[Data items]
┏━━

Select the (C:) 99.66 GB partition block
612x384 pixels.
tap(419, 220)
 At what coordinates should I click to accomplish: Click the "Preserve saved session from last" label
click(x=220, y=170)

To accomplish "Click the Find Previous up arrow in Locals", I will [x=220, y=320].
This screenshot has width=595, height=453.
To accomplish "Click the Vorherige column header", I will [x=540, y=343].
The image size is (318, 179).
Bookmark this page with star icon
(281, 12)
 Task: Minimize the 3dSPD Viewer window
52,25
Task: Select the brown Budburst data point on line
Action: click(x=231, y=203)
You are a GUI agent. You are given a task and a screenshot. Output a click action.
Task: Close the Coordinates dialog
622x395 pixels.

┗━━
┏━━

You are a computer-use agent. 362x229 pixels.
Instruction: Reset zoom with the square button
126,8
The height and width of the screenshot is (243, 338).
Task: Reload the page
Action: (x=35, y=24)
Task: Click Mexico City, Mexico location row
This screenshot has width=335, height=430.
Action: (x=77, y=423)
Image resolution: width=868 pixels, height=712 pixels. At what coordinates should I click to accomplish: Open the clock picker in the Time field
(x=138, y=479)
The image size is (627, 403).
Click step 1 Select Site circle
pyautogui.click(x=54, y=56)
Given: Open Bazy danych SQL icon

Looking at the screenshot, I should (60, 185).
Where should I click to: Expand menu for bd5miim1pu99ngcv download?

┗━━

▸ **What you should do**
The answer must be a single number: how many lines in the data above contain the string "will".

▸ **Reply**
2